The WW I people would do well to visit the Arabia Steamboat Museum about two miles north. Star readers named the Arabia the area’s best historical attraction for one good reason: the proprietors see the virtue in the American experience and share it. They tell such an inspiring and compelling human story that people want to return and do.

 

Sluggish Marketers

In humanizing the World War I story, the WW I designers could also address the third nagging deficit in our historical packaging, namely the lack of connectivity among all area historical attractions.

To our great good fortune, arguably the three most famous American veterans of World War I hail from the greater Kansas City area. Captain Harry S. Truman and the fellow Missourians in his artillery regiment saw action in some of the most critical campaigns of the war including the Vosges, Saint Mihiel and Meuse-Argonne. The museum needs to tell us who these guys were, what they looked like, why they joined, what their sweethearts thought, and what they accomplished.

On another level, the Commander-in-Chief of the American Expeditionary Forces, Gen. John “Black Jack” Pershing, also hails from Missouri. The visitor to the World War I Museum can be forgiven for not knowing that the state operates a boyhood home historic site for Pershing in Laclede, just 90 minutes or so up I-35.

That same visitor could leave the museum without even knowing about the Truman sites in Independence or the equally impressive Eisenhower sites in Abilene, two-plus hours due west. Although he never left the states during WW I, Ike was the number three guy in the new tank corps. If my memory serves me, he made something of a mark in WW II (1900-1950, kids, if the question ever comes up).

In military history alone, the KC area has a more comprehensive claim to fame than any area in America, Virginia included. Fort Leavenworth, less than an hour up river, is the oldest continuously active Army post west of the Mississippi River and likely the most attractive. It houses, among other public venues, the first rate Frontier Army Museum and the heroic Buffalo Soldier Monument.

No region in America experienced the Civil War as long or as intensely as this one (kids, 1850-1900). Although the area has done a lame job in pulling it all together—due in part to the emotional rift the Jayhawkers and Bushwhackers left behind—the history itself is powerful enough to compensate. The Kansas Museum of History in Topeka makes an effort, and the John Brown Historic Site in Osawatomie has the virtue of simplicity. For those who can see the honor in the post-war insurgency, the Jesse James Farm & Museum in Kearney and the Jesse James Home Museum in St. Joseph recommend themselves.

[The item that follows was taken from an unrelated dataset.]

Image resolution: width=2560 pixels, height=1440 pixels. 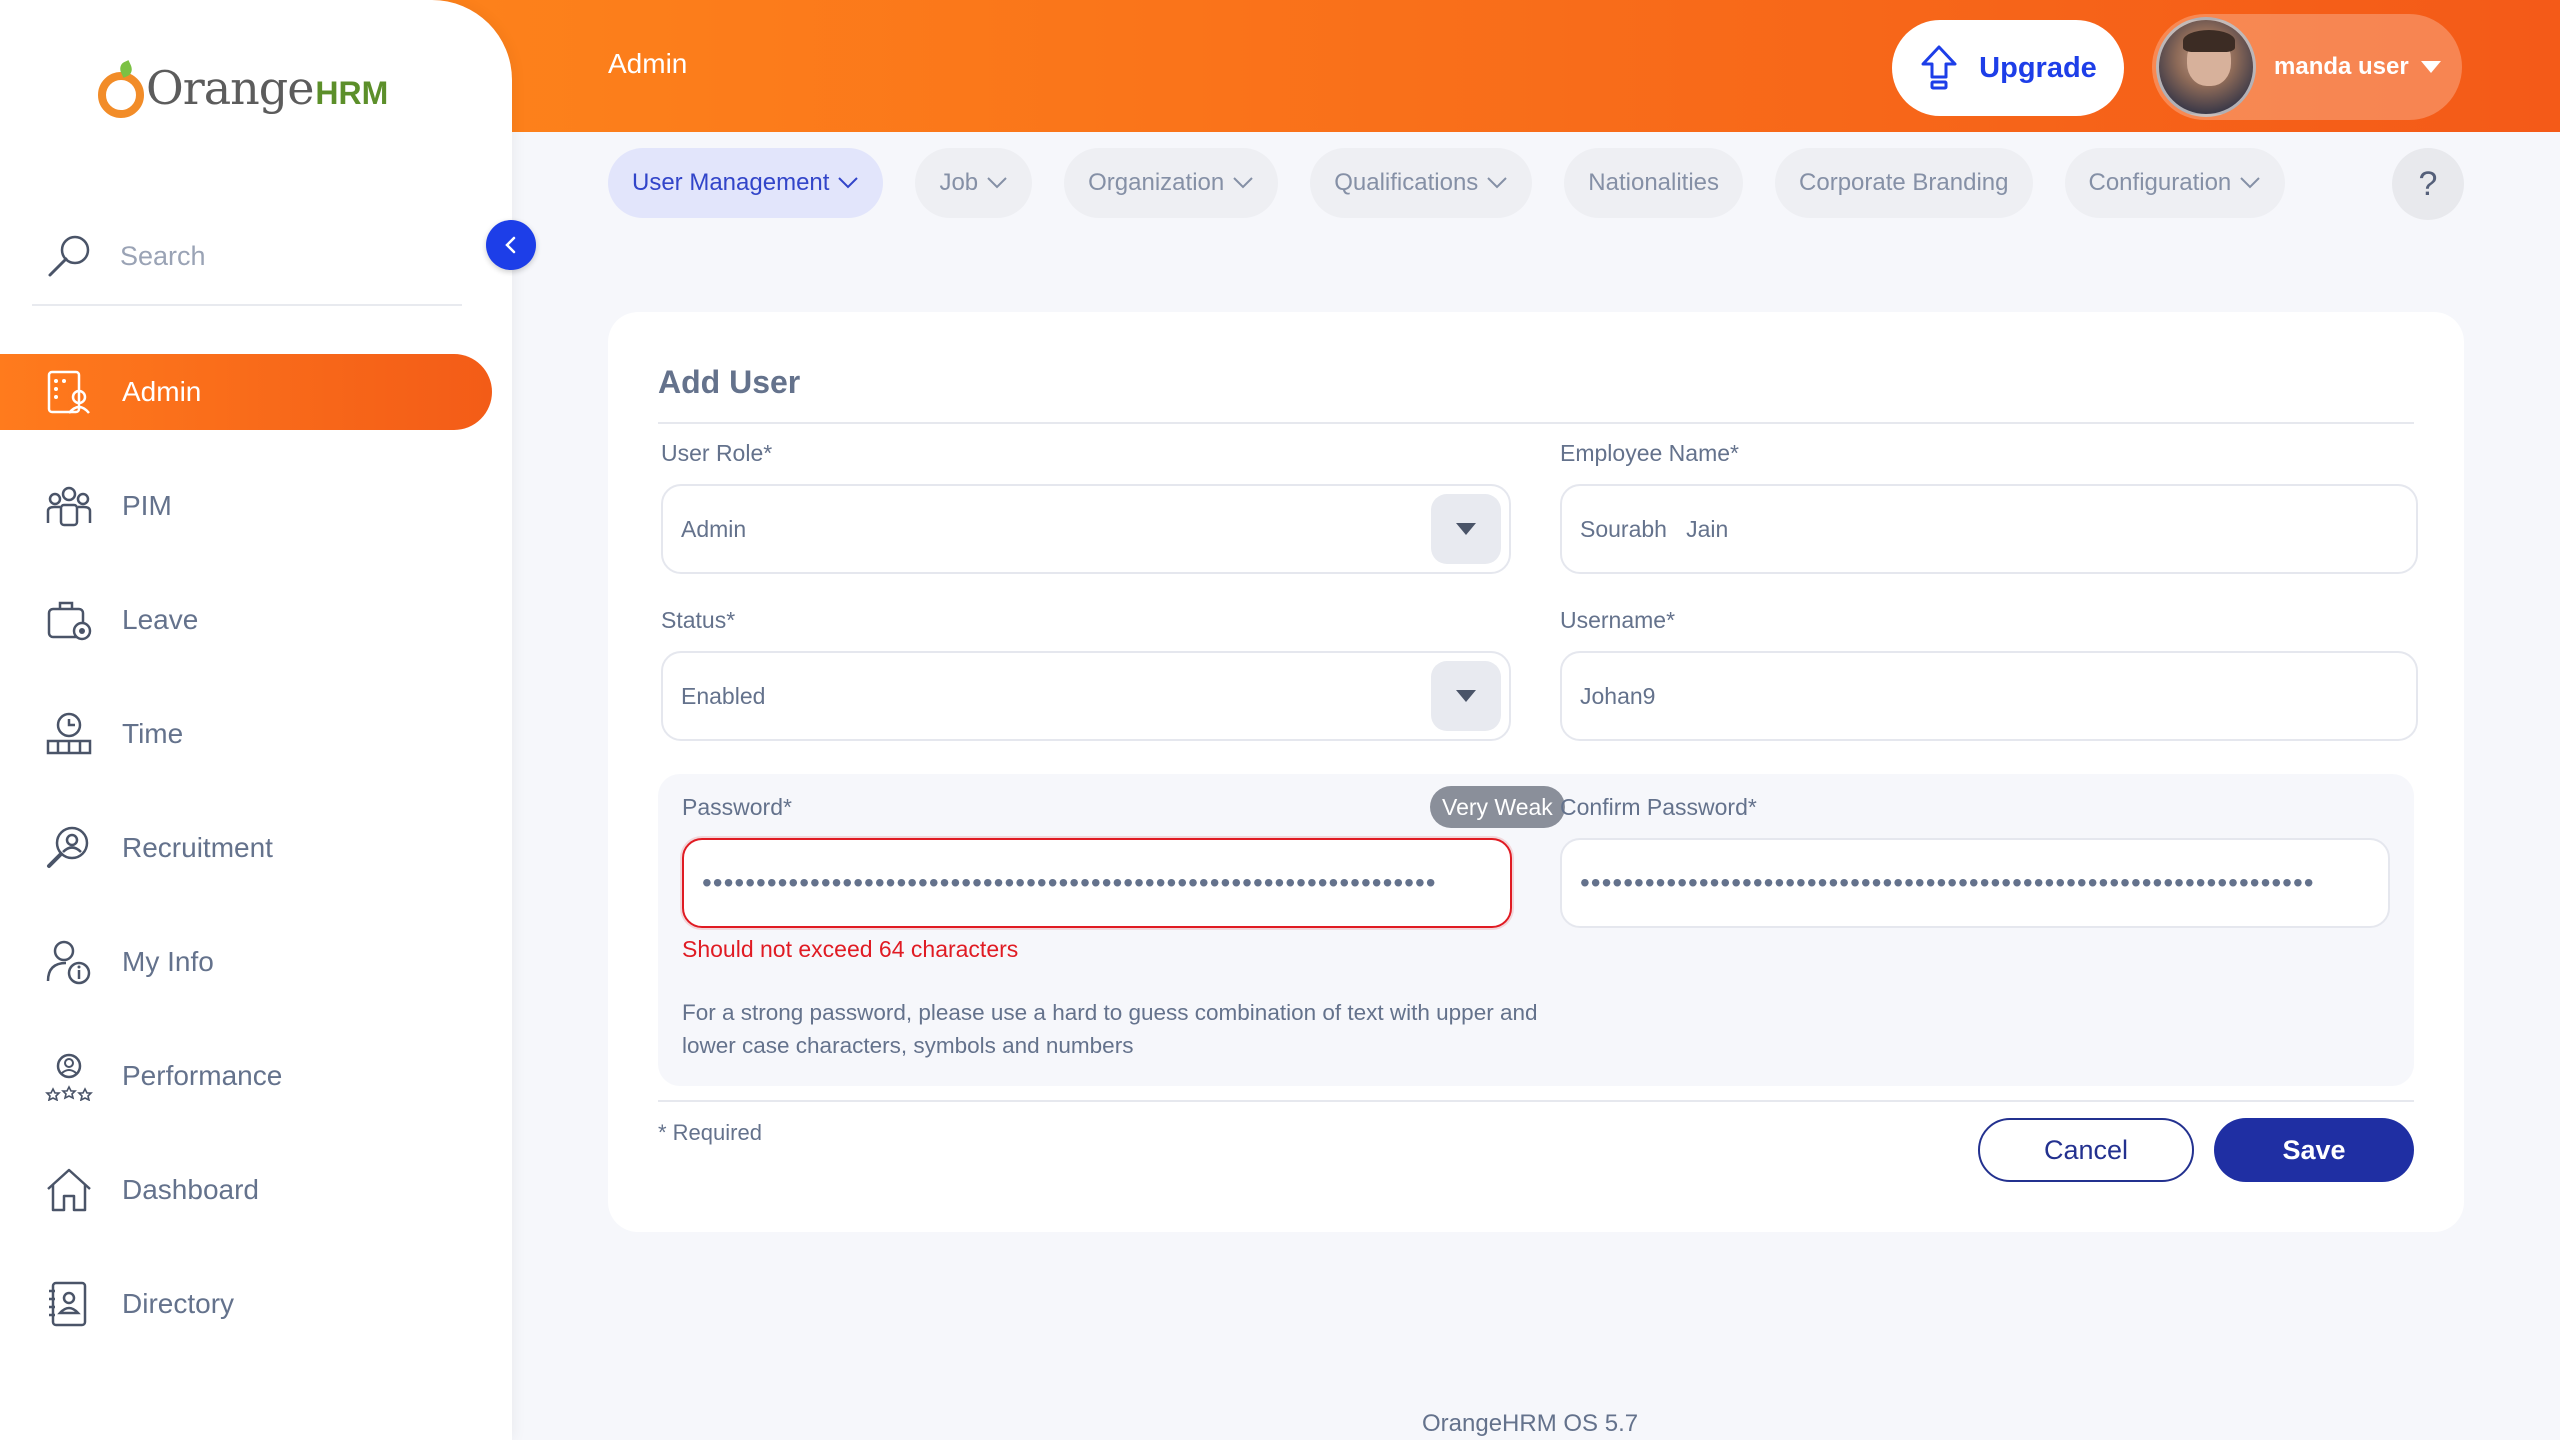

Beyond the military, the other comprehensive area contribution to American history is in transportation. For starters, the area offers the Pony Express National Museum in St. Joseph, the underappre-ciated Airline History Museum at the Downtown Airport, Union Station with its humble train museum, and the superb Arabia Steamboat Museum.

At the very least, those charged with marketing the area should see to it that each of the attractions cited has an interactive kiosk—or at least a brochure rack—that points visitors to all the other historical attractions. This is no big deal. It would help too if relevant museums swapped the occasional exhibit. Once the kinks are straightened out and the links made, the sales folks should take the whole Kansas City historical enchilada to market.

As a second step, curators should take a fresh look at their respective historic exhibits and gauge the respect they show to the brave souls who made that history. Visitors go to historical museums not so much to be educated as to be inspired.

As a third step, parents should absolutely demand that their students learn their history, even if they have to teach it themselves. “No son, Jackson County was not named after LaToya! It was named after Michael.”

OK, maybe the grandparents should do the teaching. They still had to learn that stuff back then.